After thirty days at sea, we arrived in Honolulu ready to do some sightseeing. For this adventure, we chose a Hop On – Hop Off tour that took us by the Diamond Head Lighthouse. These types of tours have become our favorite thing to do in a new place for several reasons—they’re economical, you can spend as much time as you want at each location, and we always learn something new.
One of the most enjoyable things about one of these tours in a place like Hawaii is that many of the busses are open, so we had wonderful tropical breezes the entire time, including when we stopped for photos like this one.
Diamond Head Lighthouse is part of history
Okay, philately fans, listen up!

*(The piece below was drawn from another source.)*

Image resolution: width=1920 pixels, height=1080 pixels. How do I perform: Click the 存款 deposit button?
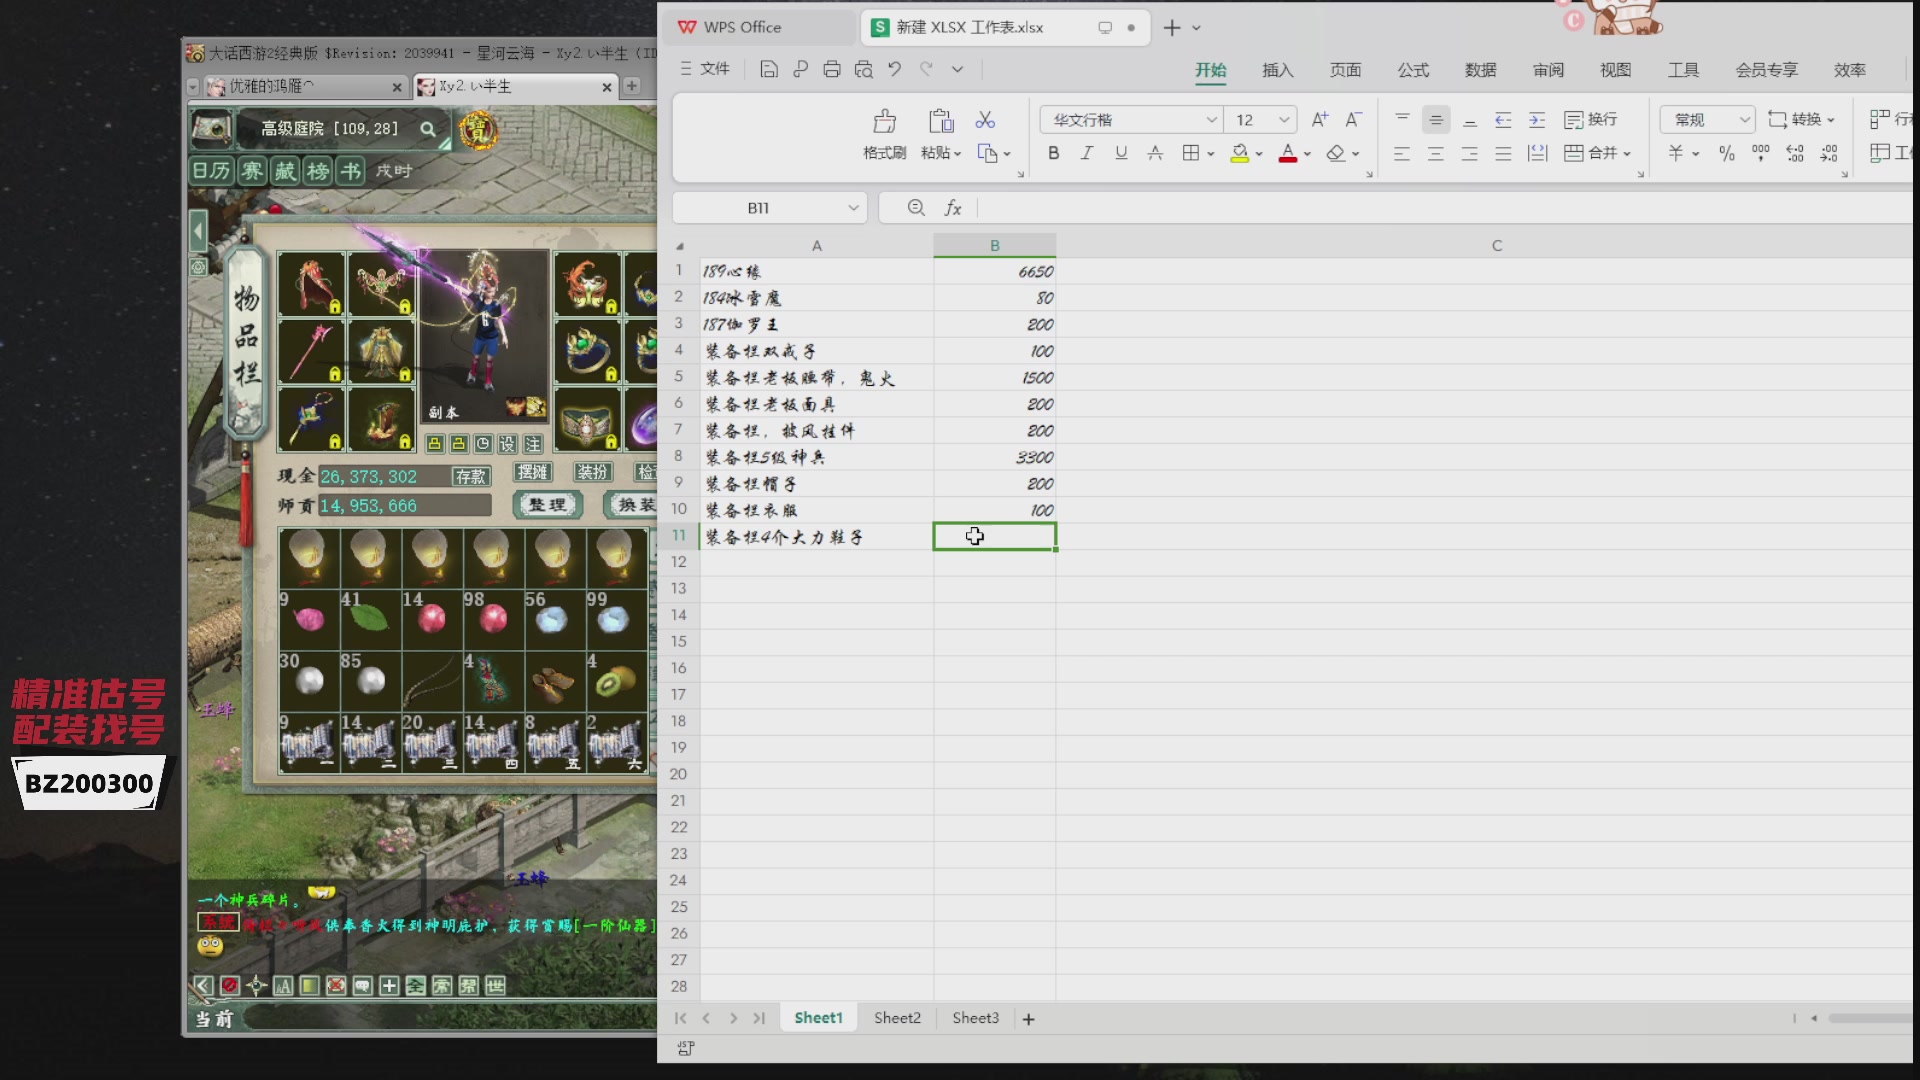(470, 477)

It’s test time. In what year was the Diamond Head Lighthouse featured on a postage stamp? If you guessed 2007, you were right! That’s when the USPS brought out a $0.41 stamp featuring this historic site. That’s not all, though, the lighthouse was listed in the National Register of Historic Places in 1980.
The lighthouse also played a role in World War II. In March 2014, the Coast Guard interviewed retired ETCM Melvin Kealoha Bell, who was ninety-four at the time. Bell was on duty at the lighthouse on December 7, 1941, when he received instructions from the 14th Naval District to warn commercial ships that Pearl Harbor was under attack.